Staring at the review box, I must gauge what I will write. No book starts off with a five-star, not even Songs of Fire and Ice or Harry Potter. Every book starts with a three.
Here are the three criteria I use to evaluate if a book deserves a higher or lower rating: Readability, Emotion, and Plot, and, how to use these three thoughts objectively in my ratings and reviews.
Readability sounds simple enough, and it is. Are there obvious and repetitive problems with the style? Are the correct words used? Do the sentences make sense or am I stumbling through just hoping for a period?
Emotion can be a tricky one, but it boils down to this, do I connect with the character in the way the writing intends, or do I care if a bus runs them over. If they could be killed off and I wouldn’t bat and eyelash, the story is missing a huge connectivity point. Characters shouldn’t be one-dimensional, and we should care what happens to them, if the author did their job right.
The final point is Plot. If the plot-lines look like a mole went through my yard, the story has issues. This doesn’t mean the plot can’t wiggle and jiggle, but by the end of the story, the plot should have made sense. The characters should have complimented the story, and the story should have showcased the characters (not necessarily in the best light.)
If the book is hit and miss, a three is still a decent score. They hit only one point, give the story a two and explain. Telling an author it sucked doesn’t make the review worth anything. Explaining to the author and other readers what the problem was, makes a two-star worth just as much as a four-star.
If a book hit all three points, the story is a four. Eghad! A four? Yes, a four. Most books you pick up, you will not remember next week much less next month. On the rare occasions, I might find a book like Fruits Basket, Ranger’s Apprentice, or Night Angel, (or more mainstream versions might be Hunger Games, Twilight, and Harry Potter) rejoice and feel validated to give the review a five-star. That makes a five-star mean something.

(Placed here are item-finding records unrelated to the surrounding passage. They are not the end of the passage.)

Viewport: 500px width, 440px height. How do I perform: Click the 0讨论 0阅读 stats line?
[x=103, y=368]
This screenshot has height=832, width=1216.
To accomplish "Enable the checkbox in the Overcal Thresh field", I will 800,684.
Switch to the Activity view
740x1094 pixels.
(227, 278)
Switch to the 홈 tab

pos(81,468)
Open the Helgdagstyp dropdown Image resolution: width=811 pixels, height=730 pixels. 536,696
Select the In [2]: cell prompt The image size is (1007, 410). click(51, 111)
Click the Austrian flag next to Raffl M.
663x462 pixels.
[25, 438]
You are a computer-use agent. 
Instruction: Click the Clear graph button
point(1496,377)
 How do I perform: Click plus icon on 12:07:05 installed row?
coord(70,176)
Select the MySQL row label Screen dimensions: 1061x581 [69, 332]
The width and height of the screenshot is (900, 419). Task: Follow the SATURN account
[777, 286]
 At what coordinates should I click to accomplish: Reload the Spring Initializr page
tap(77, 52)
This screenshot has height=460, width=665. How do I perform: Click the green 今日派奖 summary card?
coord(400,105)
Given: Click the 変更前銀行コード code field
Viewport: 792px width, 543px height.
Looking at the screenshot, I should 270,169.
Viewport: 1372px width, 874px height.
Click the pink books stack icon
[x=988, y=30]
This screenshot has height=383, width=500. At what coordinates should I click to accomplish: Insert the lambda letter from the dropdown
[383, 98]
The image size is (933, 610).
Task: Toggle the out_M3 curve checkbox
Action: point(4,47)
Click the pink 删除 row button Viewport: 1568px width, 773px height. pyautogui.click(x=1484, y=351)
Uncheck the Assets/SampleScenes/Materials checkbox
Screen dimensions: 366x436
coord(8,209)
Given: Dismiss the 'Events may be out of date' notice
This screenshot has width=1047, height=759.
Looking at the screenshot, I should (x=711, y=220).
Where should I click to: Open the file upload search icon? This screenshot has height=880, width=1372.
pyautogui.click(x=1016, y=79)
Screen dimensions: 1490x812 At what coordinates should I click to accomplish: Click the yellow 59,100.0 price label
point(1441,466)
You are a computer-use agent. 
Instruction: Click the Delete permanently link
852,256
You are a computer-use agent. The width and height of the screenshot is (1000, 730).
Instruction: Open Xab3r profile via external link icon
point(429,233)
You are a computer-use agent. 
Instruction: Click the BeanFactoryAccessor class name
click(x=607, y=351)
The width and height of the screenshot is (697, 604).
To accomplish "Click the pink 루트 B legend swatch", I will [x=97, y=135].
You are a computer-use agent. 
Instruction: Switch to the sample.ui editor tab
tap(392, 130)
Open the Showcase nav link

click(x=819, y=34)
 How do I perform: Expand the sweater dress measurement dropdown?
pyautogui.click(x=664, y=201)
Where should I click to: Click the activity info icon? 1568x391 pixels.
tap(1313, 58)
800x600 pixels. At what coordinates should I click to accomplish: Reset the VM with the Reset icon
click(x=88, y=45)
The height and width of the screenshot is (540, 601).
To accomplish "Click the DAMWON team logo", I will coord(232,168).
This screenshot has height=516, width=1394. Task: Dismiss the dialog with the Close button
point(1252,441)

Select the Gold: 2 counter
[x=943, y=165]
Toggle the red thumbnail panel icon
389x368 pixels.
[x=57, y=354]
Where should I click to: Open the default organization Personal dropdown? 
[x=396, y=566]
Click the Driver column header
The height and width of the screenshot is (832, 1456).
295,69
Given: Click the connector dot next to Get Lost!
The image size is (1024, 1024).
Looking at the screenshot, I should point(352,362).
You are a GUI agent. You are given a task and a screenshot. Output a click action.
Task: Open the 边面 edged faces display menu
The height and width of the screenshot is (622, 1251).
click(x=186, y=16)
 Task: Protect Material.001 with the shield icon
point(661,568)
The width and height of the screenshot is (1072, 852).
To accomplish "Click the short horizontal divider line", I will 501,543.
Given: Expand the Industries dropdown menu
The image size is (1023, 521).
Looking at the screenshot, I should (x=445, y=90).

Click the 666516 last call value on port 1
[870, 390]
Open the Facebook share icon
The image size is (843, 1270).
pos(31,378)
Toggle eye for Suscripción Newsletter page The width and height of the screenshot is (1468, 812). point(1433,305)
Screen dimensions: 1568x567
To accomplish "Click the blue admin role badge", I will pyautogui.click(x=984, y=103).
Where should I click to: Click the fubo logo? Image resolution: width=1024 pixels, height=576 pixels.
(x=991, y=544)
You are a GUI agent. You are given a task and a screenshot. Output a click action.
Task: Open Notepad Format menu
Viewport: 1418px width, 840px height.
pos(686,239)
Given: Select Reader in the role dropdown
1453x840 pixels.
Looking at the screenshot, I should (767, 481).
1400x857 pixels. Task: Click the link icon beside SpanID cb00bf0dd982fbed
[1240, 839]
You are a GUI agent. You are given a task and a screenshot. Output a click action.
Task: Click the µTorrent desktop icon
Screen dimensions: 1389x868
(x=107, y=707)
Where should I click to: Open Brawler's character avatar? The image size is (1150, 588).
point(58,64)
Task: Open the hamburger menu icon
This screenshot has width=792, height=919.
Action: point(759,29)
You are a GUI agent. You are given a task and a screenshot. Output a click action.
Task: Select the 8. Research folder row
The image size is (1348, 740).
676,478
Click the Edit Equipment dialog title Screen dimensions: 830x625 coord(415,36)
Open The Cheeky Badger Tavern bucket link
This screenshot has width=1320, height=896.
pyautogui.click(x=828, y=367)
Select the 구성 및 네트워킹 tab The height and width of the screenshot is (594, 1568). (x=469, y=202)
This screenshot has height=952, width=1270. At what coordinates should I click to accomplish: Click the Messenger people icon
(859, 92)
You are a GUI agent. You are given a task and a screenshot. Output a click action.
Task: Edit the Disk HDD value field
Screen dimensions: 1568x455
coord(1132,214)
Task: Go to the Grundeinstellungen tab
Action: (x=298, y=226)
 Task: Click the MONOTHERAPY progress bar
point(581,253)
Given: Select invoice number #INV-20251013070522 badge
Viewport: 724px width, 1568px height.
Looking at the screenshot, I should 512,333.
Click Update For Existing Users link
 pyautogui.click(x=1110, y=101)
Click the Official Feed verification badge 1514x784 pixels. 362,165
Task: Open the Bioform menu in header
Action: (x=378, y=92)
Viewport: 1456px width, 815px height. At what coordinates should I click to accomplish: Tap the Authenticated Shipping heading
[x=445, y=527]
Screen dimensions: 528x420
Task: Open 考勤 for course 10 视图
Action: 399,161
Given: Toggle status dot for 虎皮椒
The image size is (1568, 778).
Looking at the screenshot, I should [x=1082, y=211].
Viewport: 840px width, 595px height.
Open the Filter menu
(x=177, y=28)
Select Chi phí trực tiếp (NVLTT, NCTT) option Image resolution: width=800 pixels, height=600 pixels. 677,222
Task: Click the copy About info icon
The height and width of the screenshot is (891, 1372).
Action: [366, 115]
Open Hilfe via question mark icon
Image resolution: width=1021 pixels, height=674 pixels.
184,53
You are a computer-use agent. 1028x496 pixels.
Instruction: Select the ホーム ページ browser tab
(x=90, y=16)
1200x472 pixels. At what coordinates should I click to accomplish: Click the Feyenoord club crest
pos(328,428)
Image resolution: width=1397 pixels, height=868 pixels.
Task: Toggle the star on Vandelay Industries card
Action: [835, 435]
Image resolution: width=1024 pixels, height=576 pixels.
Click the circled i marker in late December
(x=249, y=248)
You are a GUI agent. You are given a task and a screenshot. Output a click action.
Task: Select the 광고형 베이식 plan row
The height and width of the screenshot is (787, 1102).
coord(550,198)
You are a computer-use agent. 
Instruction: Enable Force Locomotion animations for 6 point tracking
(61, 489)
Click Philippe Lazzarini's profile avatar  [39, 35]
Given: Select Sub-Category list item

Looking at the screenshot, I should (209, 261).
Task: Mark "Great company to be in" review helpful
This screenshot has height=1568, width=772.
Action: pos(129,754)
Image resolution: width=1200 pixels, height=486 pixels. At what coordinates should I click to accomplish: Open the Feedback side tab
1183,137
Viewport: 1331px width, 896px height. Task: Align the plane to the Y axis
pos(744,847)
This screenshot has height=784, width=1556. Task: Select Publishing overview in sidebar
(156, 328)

But the opposite is true too. You picked up a book and loved it. Your three-star or four-star review could be the motivational factor an author needs to continue on this difficult path. (Difficult is an understatement for some writers.)
Keep all three (Readability, Emotion, and Plot) in mind when you leave a review. Don’t dance around the issue. Using the three points, explain what worked for you and what didn’t. The entire point of reviews are so that people can make informed choices, and for authors to learn the good, the bad, and the ugly truth.
Leaving reviews is easy. Choose a star level and keep on moving. But, your thirty seconds of why could do more things than just picking a number ever will.